En revanche, si ce chef est distant, s'il apparaît, comme le Moïse de Vigny, " puissant et solitaire ", les ruasses résistantes lui sauront gré de cette vie recluse en politique, de cette austérité, de cette noblesse que n'abaisse " nulle indigne affection ", de cette force d'âme qu'aucune passion " n'a le pouvoir de subjuguer ", de cette droiture de cœur " que nulle intention équivoque ne fait dévier". La confiance du chef fait, on l'a dit, la confiance du peuple. On s'en remet à lui. N'a-t-il pas, à tant de reprises, vu plus clair que les autres, assumé des responsabilités, pris des décisions salutaires ? Si les jaloux et les médiocres murmuraient hier de sa hauteur et de ses exigences, dans l'action il n'a plus de censeurs: " Les volontés, les espoirs s'orientent vers lui comme le fer vers l'aimant. Vienne la crise, c'est lui que l'on suit... " Dès que les événements deviennent graves, le péril pressant, " que le salut commun exige tout à.' coup l'initiative, le goût du risque, la solitude aussitôt change la perspective, et la justice se fait jour. Une sorte de lame de fond pousse au premier plan l'homme de caractère. On prend son conseil, on loue son talent, on s'en remet à sa valeur. A lui, naturellement, la tâche difficile, l'effort principal, la mission décisive. Tout ce qu'il propose est pris en considération, tout ce qu'il demande accordé "...

Nous allons en faire l'expérience en Alger.

III

AFFAIRES DE LONDRES ET D'ALGER

Il est deux politiques : celle des principes et celle des expédients.

J. Favre.

Nous n'avons pas à refaire ici l'histoire des progrès de la France Libre dans le monde, et particulièrement dans l'Empire colonial français, entre le 17 juin 1940 et le 31 mai 1943. Rappelons seulement: la reconnaissance par le gouvernement britannique du général de Gaulle comme chef des Français libres (28 juin 1940) ; l'accord Churchill-de Gaulle (12 août 1940) ; la constitution du Conseil de Défense de l'Empire (27 octobre 1940) ; le ralliement de la Nouvelle-Calédonie (22 juillet), celui de l'Afrique-Equatoriale française et du Cameroun (29 août 1940) ; l'affaire de Syrie (mai 1941) ; la constitution du Comité national français (23 septembre 1941) ; la reconquête alliée de Madagascar (14 mai 1942) ; la glorieuse résistance française de Bir-Hacheim (11 juin 1942).

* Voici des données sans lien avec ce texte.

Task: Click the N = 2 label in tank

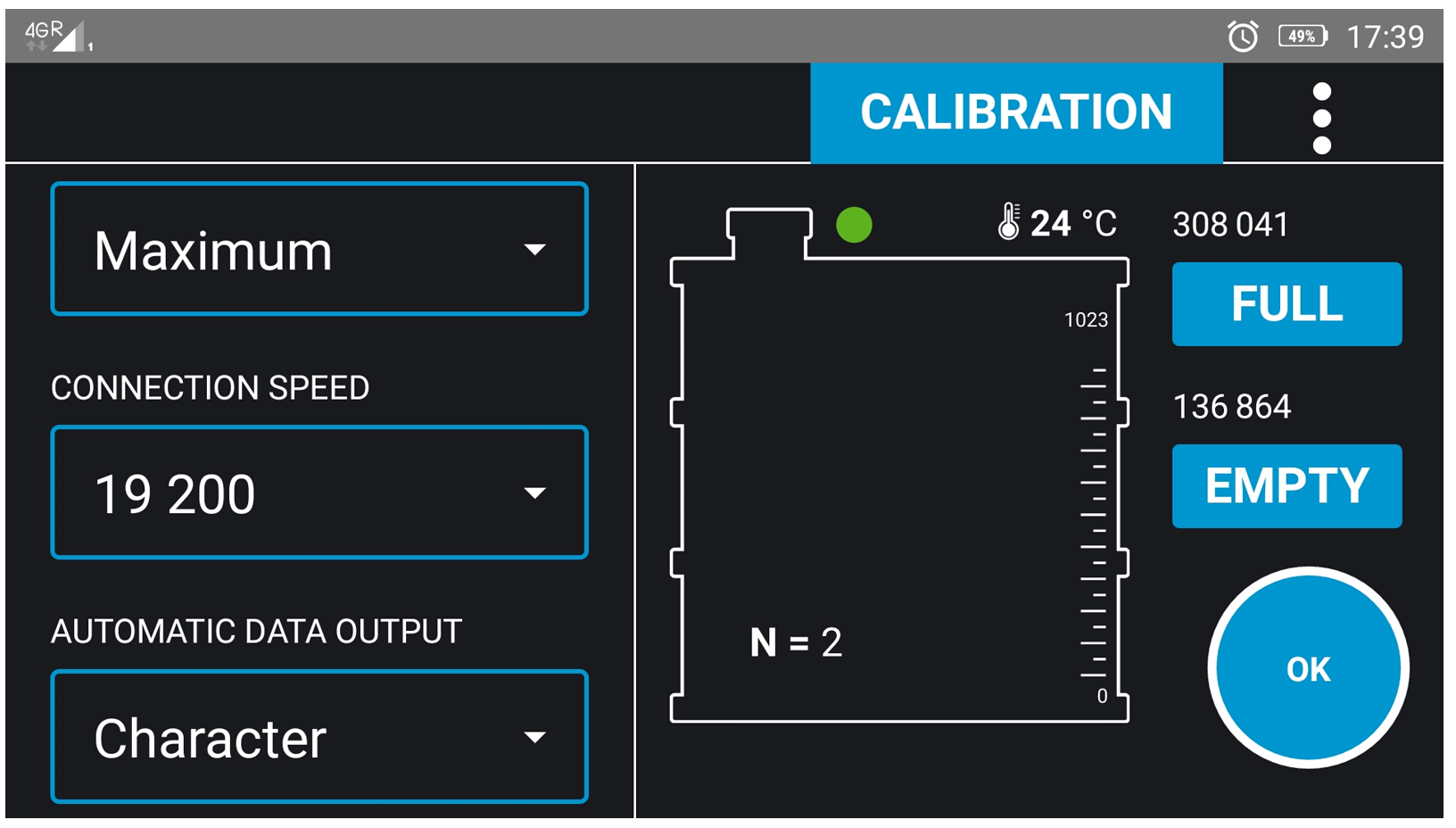Action: (796, 642)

Nous ne nous attarderons pas non plus à relater dans leurs détails les événements de novembre 1942 en Afrique du Nord : le débarquement anglo-américain; l'évasion et l'appel de Giraud ; Darlan, prisonnier, offrant ses services et, d'emblée, installé à, la tête de l'administration civile de l'Afrique du Nord et de l'Afrique-Occidentale française ; la protestation solennelle des Résistants de France et des Gaullistes frustrés de leurs espérances... La stricte énumération des faits nous paraît suffisamment éloquente. La. nation française, justement inquiète, entend y voir clair et " savoir de quoi il retourne "; car, parmi les combinaisons dites (l'opportunité, c'est le sort de la France qui se joue. Tandis que la flotte française de Toulon est acculée au suicide, tandis que la plus grande partie de l'Empire est affranchie, on voit le régime Darlan s'installer en Afrique du Nord, sous l'œil complaisant des Alliés...

Cependant, un drame va dénouer cette crise. Le 24 décembre l'amiral Darlan est assassiné.

Le haut commandement interallié adresse aussitôt un appel au calme aux populations nord-africaines, les opérations engagées en Tunisie réclamant toute l'attention des autorités.

Sur ces entrefaites, Giraud assume les fonctions de haut commissaire pour l'Afrique du Nord.

Il importe de souligner ici que ce qu'on appelle " le conflit Giraud-de Gaulle " n'a jamais été suscité par le moindre esprit de rivalité entre deux hommes qui ont l'un pour l'autre la plus haute estime, mais uniquement par le heurt de deux conceptions, de deux méthodes :

celle des principes et celle des expédients. Il s'agit d'abord d'une protestation de l'idéalisme des Résistants français contre l'empirisme anglo-saxon. En outre, les milieux de la France Combattante soupçonnent Giraud de vouloir instaurer un pouvoir militaire ; ils le soupçonnent, pour avoir si bien répondu à la manœuvre américaine, de participer en quelque manière à des desseins de la politique américaine qui ne laissent pas d'inquiéter. Enfin, comment pourrait-on frustrer le mouvement né du général de Gaulle de son héroïsme, de sa valeur symbolique essentielle, de son histoire ?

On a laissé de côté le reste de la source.